De nouveau, nous avons pris l’habitude de nous rencontrer. Nous avions tant à nous dire sur des moyens de locomotion vieux de milliers d’années d’utilisation et porteurs de tant de voyageurs : quand il me parlait des chevaux, je lui parlais des bateaux fluviaux. Sans oublier, la participation à des jurys de soutenances de thèses où il fallait se rendre à l’évidence : nous avions changé de place et nous n’étions plus les doctorants d’autrefois. Sans oublier, sa venue comme conférencier aux mardis de l’Université de Bordeaux-Montaigne. Sans oublier la belle conclusion que Daniel nous offrit pour clore, à la fin septembre 2007, les Rencontres d’Archéologie et d’Histoire en Périgord. Elles avaient pour thème : « Le Château au quotidien, les travaux et les jours ». Ce terrain périgourdin n’était pas familier au Parisien et je me souviens qu’il s’était inquiété de la froidure matinale et automnale du château de La Bourlie qui nous recevait.
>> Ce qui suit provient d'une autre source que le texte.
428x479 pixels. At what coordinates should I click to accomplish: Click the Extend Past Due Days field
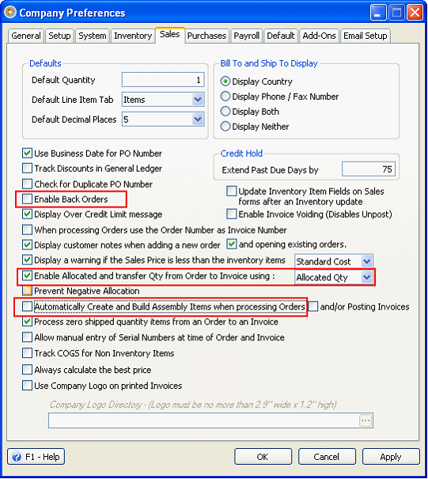[369, 169]
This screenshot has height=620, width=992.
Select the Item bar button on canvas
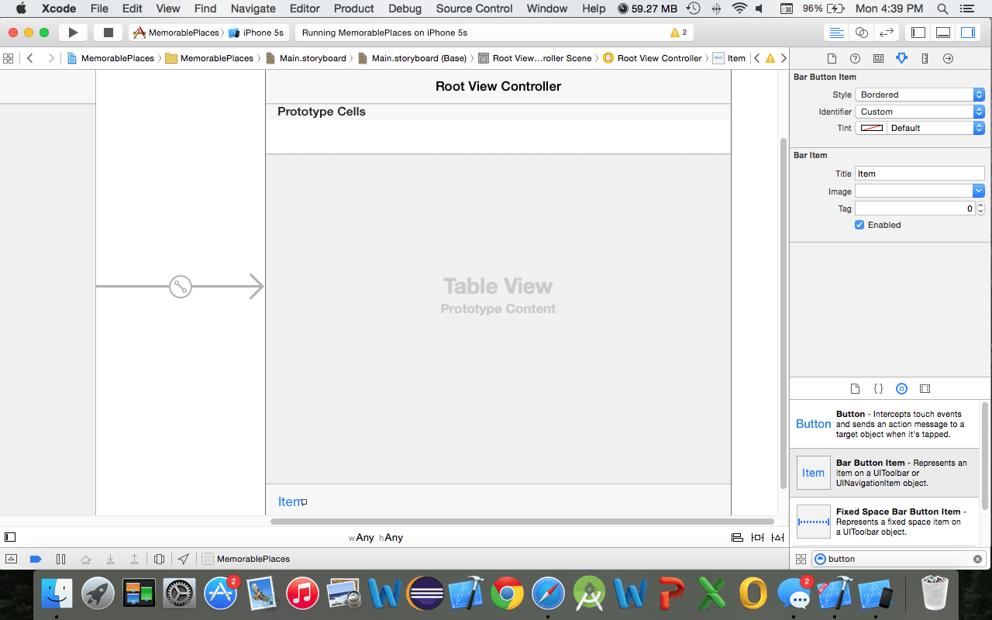(x=289, y=502)
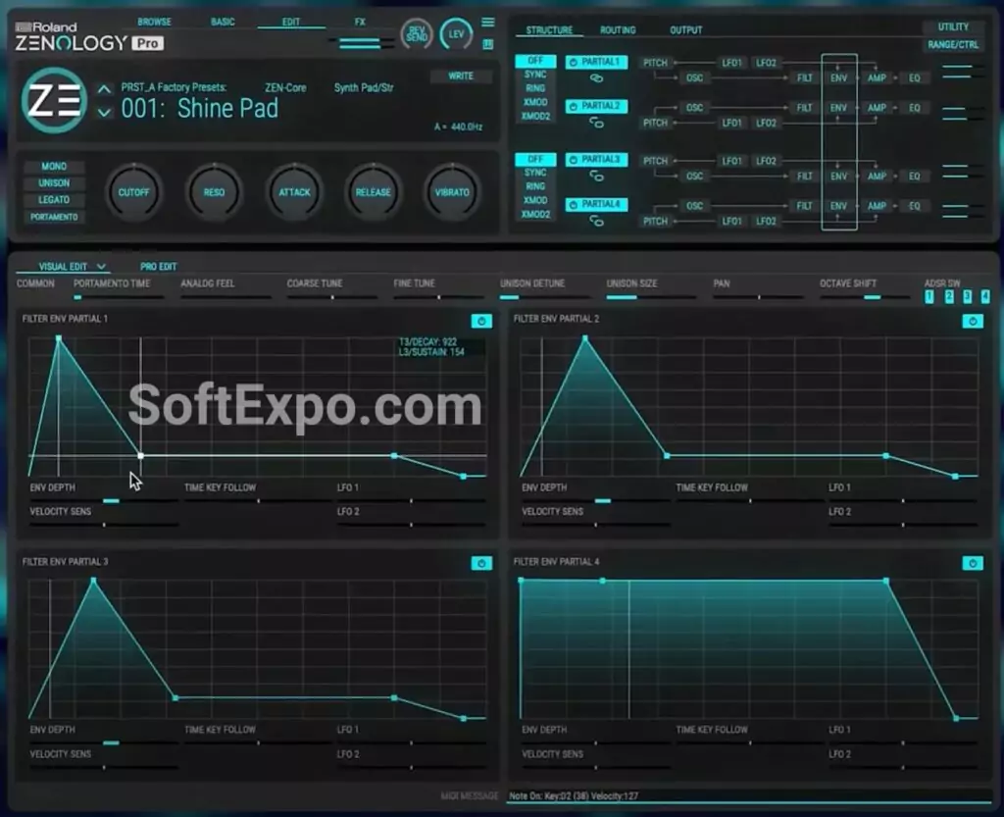Turn the CUTOFF knob control
Image resolution: width=1004 pixels, height=817 pixels.
(x=134, y=192)
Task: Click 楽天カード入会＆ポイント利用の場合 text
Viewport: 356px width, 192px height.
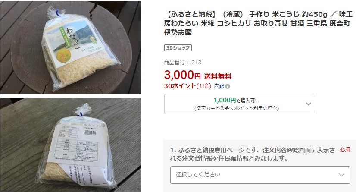Action: tap(237, 108)
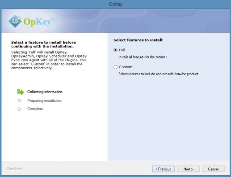Screen dimensions: 231x177
Task: Proceed with the Next button
Action: coord(188,169)
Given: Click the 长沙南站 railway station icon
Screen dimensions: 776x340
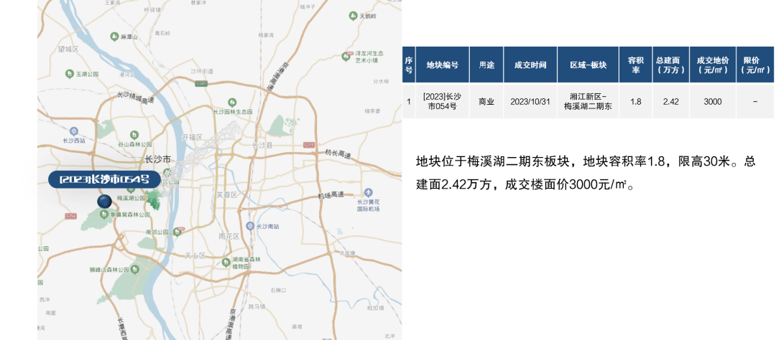Looking at the screenshot, I should (250, 226).
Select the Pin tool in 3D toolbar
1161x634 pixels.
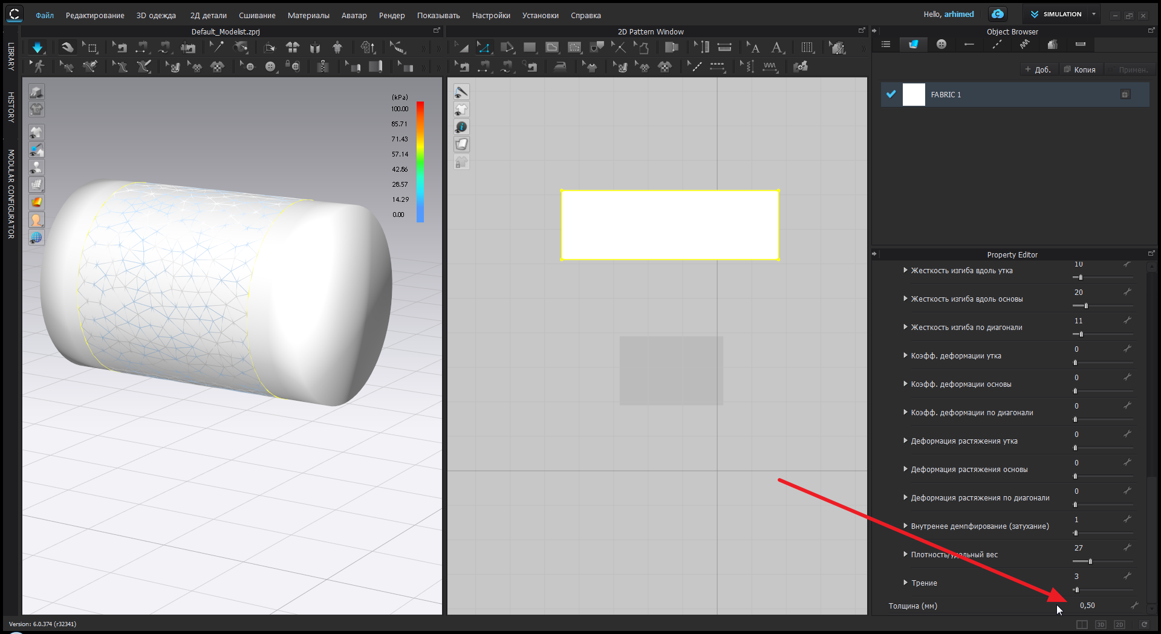coord(216,47)
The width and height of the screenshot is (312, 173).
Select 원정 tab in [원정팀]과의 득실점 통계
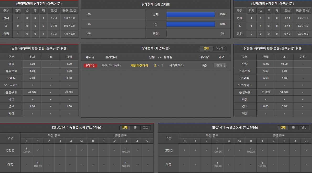pos(145,127)
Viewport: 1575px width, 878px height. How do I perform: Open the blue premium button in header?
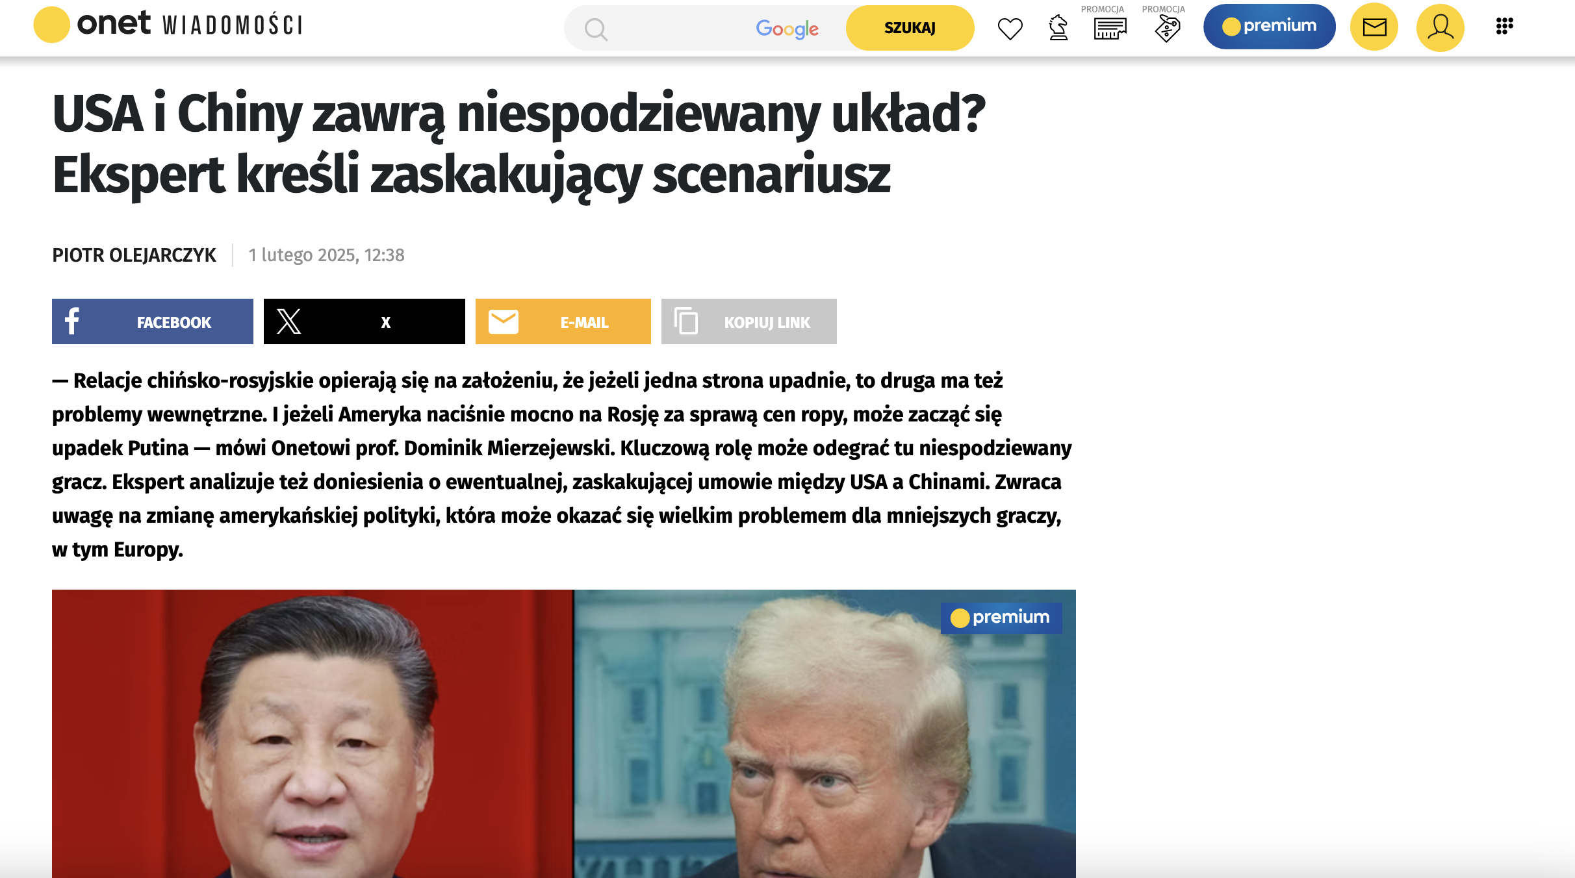(x=1269, y=27)
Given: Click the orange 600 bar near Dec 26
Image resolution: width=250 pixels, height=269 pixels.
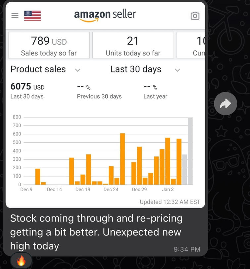Looking at the screenshot, I should (123, 159).
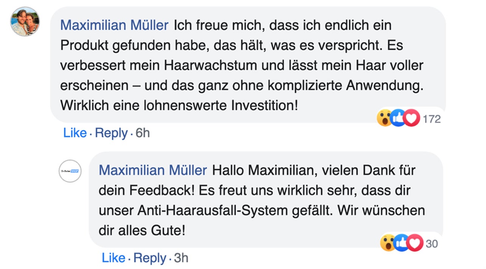This screenshot has height=269, width=486.
Task: Click the thumbs-up reaction icon beside 30
Action: pos(401,243)
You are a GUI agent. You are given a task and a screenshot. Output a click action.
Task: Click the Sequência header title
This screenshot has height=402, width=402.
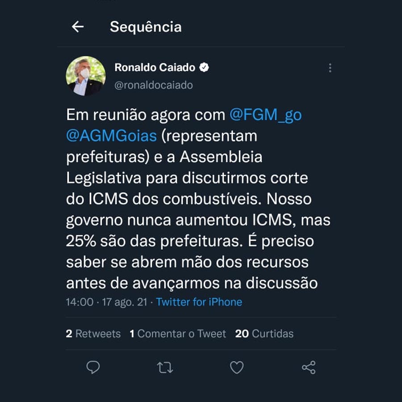(x=146, y=27)
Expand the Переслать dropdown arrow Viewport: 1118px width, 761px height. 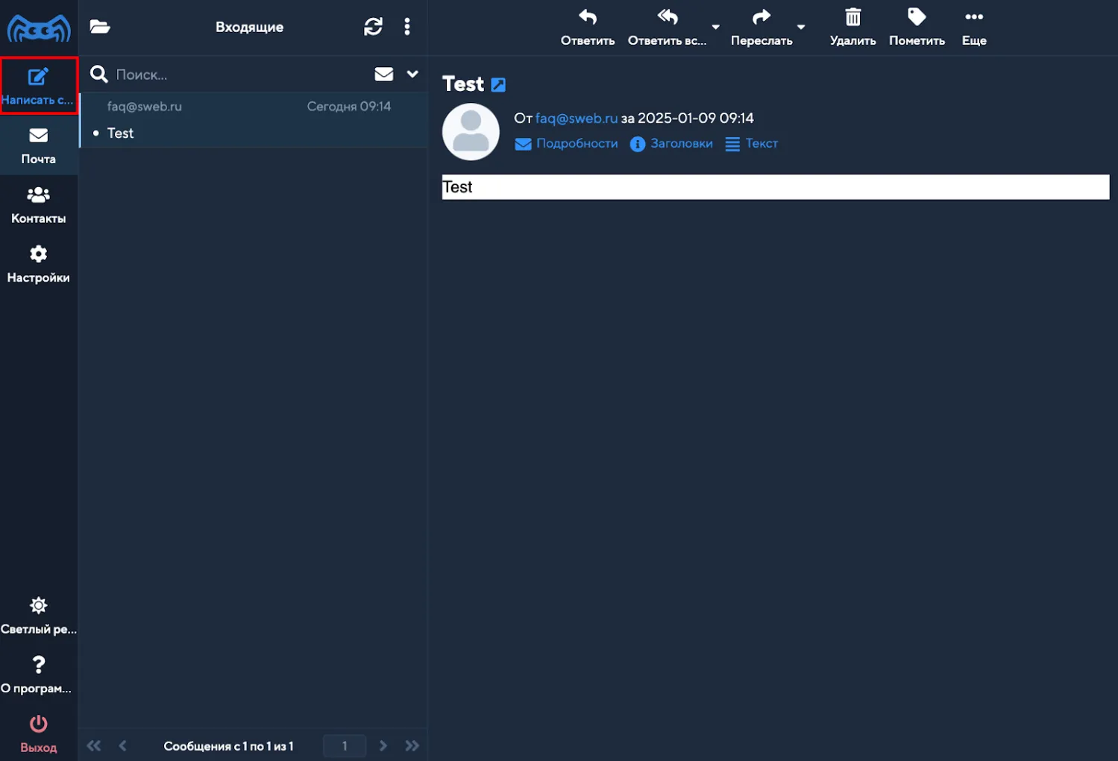[802, 27]
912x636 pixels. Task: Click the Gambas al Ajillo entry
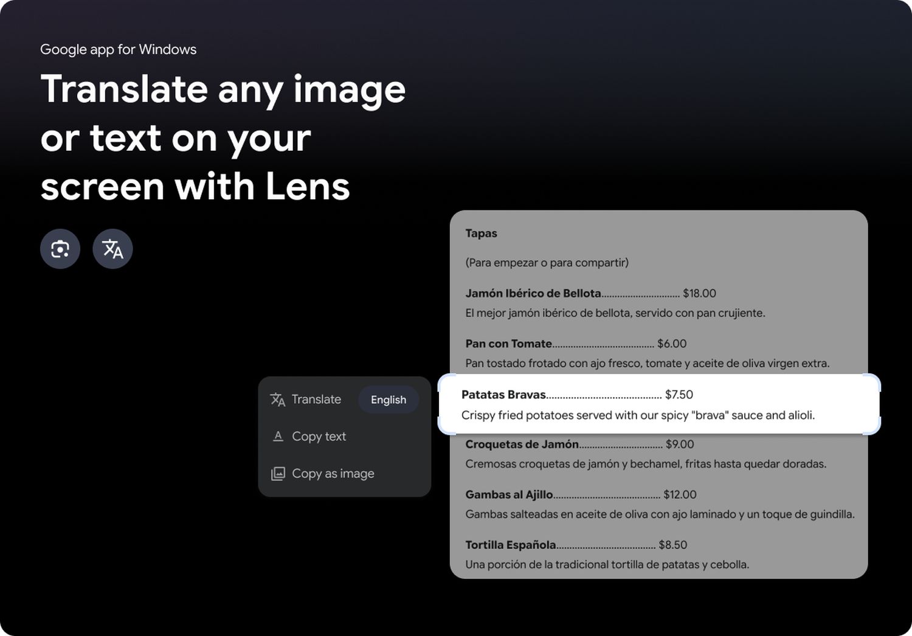point(509,495)
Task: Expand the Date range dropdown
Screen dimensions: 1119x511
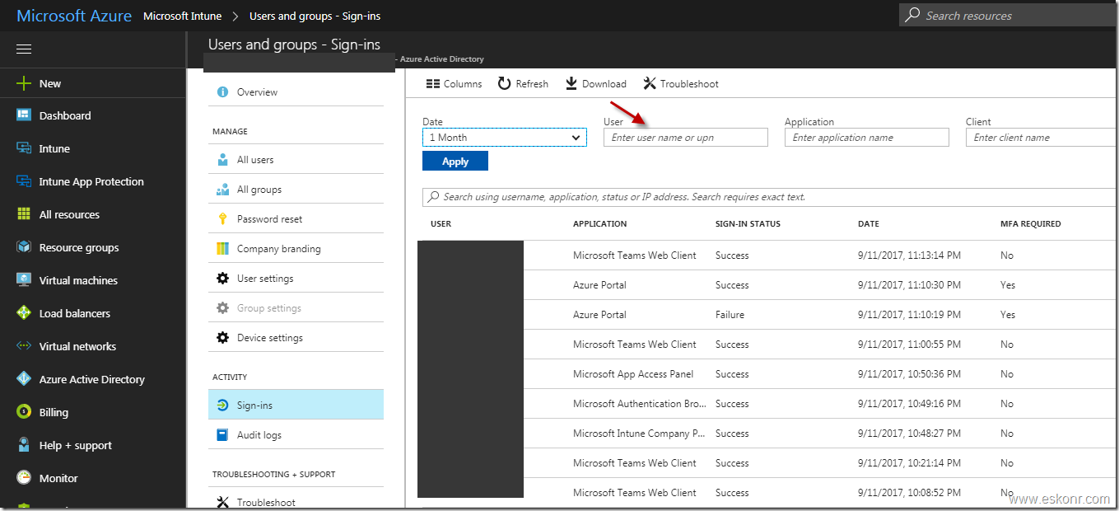Action: pyautogui.click(x=504, y=137)
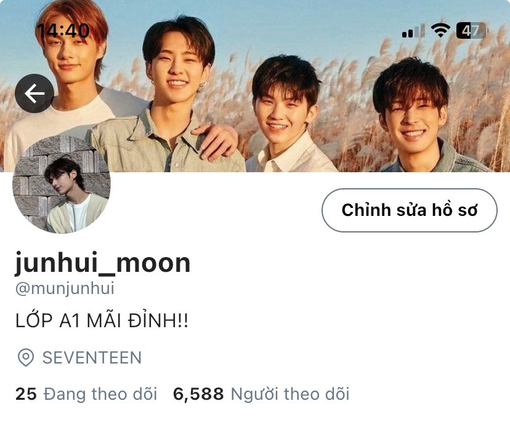The image size is (510, 441).
Task: Click the location pin icon beside SEVENTEEN
Action: point(26,357)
Mais ce n’était qu’une considération banale qui lui permit de nous entretenir dans les règles de l’art de la « civilisation matérielle » qui préside au quotidien du château, sans oublier la proximité des écuries et celle des chevaux. En quelques pages relues tout récemment, il nous livrait un capital de connaissances et d’expériences au service de l’Histoire.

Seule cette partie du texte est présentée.